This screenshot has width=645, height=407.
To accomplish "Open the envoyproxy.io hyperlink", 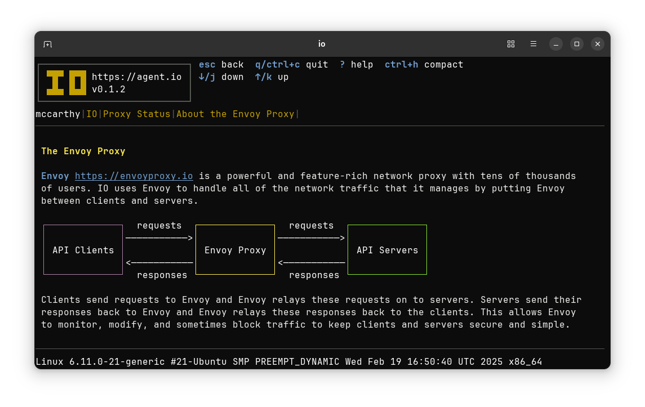I will coord(134,176).
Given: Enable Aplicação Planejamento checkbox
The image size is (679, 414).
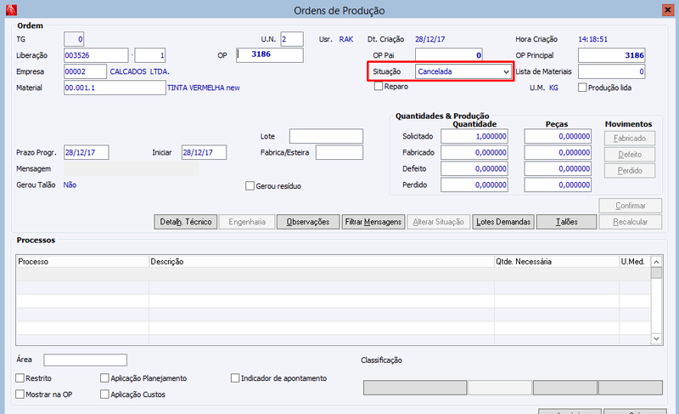Looking at the screenshot, I should pyautogui.click(x=104, y=378).
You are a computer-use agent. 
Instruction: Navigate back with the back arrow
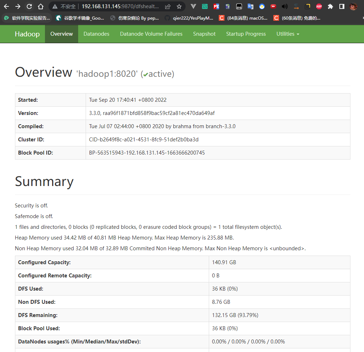point(6,6)
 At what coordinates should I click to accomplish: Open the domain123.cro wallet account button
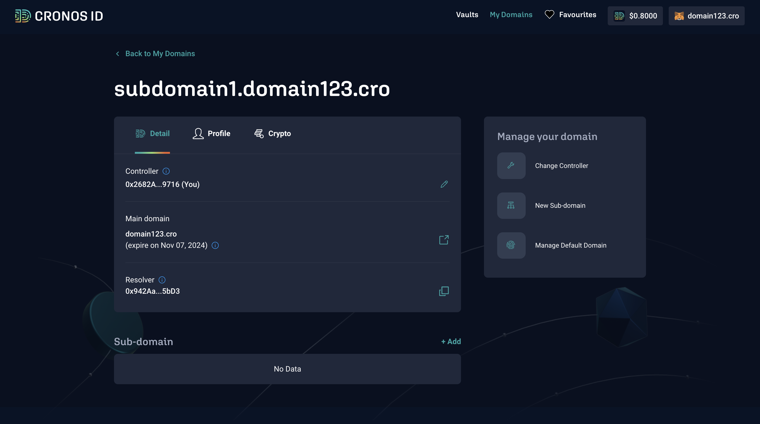click(706, 16)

- STATED GOAL: Format as a Markdown table with columns "Nr" and "Line" every non-blank line of the data, from the line containing "Given: Enable Aplicação Planejamento checkbox" through the end of the data, both ends included. Leave the pictures out of the table.

- FULL RESPONSE:
| Nr | Line |
|---|---|
| 1 | Given: Enable Aplicação Planejamento checkbox |
| 2 | The image size is (679, 414). |
| 3 | Looking at the screenshot, I should pyautogui.click(x=104, y=378). |
| 4 | You are a computer-use agent.  |
| 5 | Instruction: Navigate back with the back arrow |
| 6 | point(6,6) |
| 7 |  At what coordinates should I click to accomplish: Open the domain123.cro wallet account button |
| 8 | click(706, 16) |